A Polícia Federal deflagrou nesta quinta-feira (27) a Operação Terra Arrasada, uma ofensiva contra um sofisticado esquema de fraude em licitações que movimentou mais de R$ 406 milhões em contratos com o poder público no Rio Grande do Sul. O foco das investigações recai sobre a venda de máquinas pesadas e a possível existência de um cartel que contava com o pagamento de propina a agentes públicos.
Como funcionava o esquema de fraude
Segundo as investigações, empresas que deveriam atuar de forma independente eram, na verdade, controladas pelos mesmos responsáveis. O grupo utilizava táticas para simular concorrência, como a combinação de propostas e a manutenção de preços artificialmente elevados. Além disso, a estratégia incluía o uso de adesões a atas de registro de preços para limitar a competitividade nos certames.
Impacto financeiro e bloqueio de bens
Entre 2017 e 2026, o grupo firmou contratos para a entrega de 724 máquinas. A Polícia Federal destaca que cerca de 40% desses valores provêm de recursos federais. Em resposta, a Justiça Federal autorizou o cumprimento de 13 mandados de busca e apreensão em cidades gaúchas e em Jacareí (SP). Além disso, foi determinado o sequestro de bens — incluindo imóveis e oito veículos de luxo — até o limite de R$ 14 milhões, valor estimado do prejuízo causado aos cofres da União.

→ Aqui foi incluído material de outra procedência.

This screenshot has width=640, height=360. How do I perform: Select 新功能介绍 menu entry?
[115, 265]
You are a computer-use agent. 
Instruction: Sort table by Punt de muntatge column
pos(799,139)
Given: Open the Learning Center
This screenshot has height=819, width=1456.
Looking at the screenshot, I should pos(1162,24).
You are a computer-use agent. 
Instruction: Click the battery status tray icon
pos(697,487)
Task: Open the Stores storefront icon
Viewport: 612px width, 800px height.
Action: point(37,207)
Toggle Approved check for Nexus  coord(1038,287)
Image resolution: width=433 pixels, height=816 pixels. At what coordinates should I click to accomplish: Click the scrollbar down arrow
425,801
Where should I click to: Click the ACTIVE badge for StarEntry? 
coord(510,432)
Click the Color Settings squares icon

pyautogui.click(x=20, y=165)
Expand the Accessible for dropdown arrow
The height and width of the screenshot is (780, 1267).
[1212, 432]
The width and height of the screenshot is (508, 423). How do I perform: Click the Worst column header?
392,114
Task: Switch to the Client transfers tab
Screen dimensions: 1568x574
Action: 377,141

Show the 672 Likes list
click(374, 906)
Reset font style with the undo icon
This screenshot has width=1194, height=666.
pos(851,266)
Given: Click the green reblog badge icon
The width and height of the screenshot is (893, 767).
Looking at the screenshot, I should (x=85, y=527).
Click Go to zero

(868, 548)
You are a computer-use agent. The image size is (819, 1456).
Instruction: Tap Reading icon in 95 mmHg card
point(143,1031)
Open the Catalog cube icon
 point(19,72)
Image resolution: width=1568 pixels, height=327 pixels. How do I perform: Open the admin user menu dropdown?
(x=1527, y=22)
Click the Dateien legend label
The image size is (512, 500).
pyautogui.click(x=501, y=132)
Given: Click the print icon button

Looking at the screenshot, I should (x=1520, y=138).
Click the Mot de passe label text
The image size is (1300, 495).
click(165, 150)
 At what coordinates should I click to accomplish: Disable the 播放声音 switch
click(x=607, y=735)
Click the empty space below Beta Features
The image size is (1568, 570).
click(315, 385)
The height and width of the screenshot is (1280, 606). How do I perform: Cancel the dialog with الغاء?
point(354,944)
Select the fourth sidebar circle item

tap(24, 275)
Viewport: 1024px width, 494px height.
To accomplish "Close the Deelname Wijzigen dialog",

Medidas restritivas e crimes investigados
Para estancar a continuidade dos delitos, três empresas envolvidas foram proibidas de participar de novas licitações ou celebrar contratos com a administração pública em todas as esferas. Os envolvidos poderão responder por crimes como frustração do caráter competitivo de licitação, corrupção ativa, organização criminosa e lavagem de capitais.
Histórico de fraudes no estado
A Operação Terra Arrasada reforça um padrão de investigações recentes sobre corrupção no setor de licitações gaúcho. O caso se soma a operações de grande relevância, como a Union (2021), a Succedere (2023) e as fases da Operação Camaleão (2024 e 2025), que juntas revelaram cartéis e esquemas de lavagem de dinheiro que superam a marca de R$ 1 bilhão em contratos públicos sob suspeita.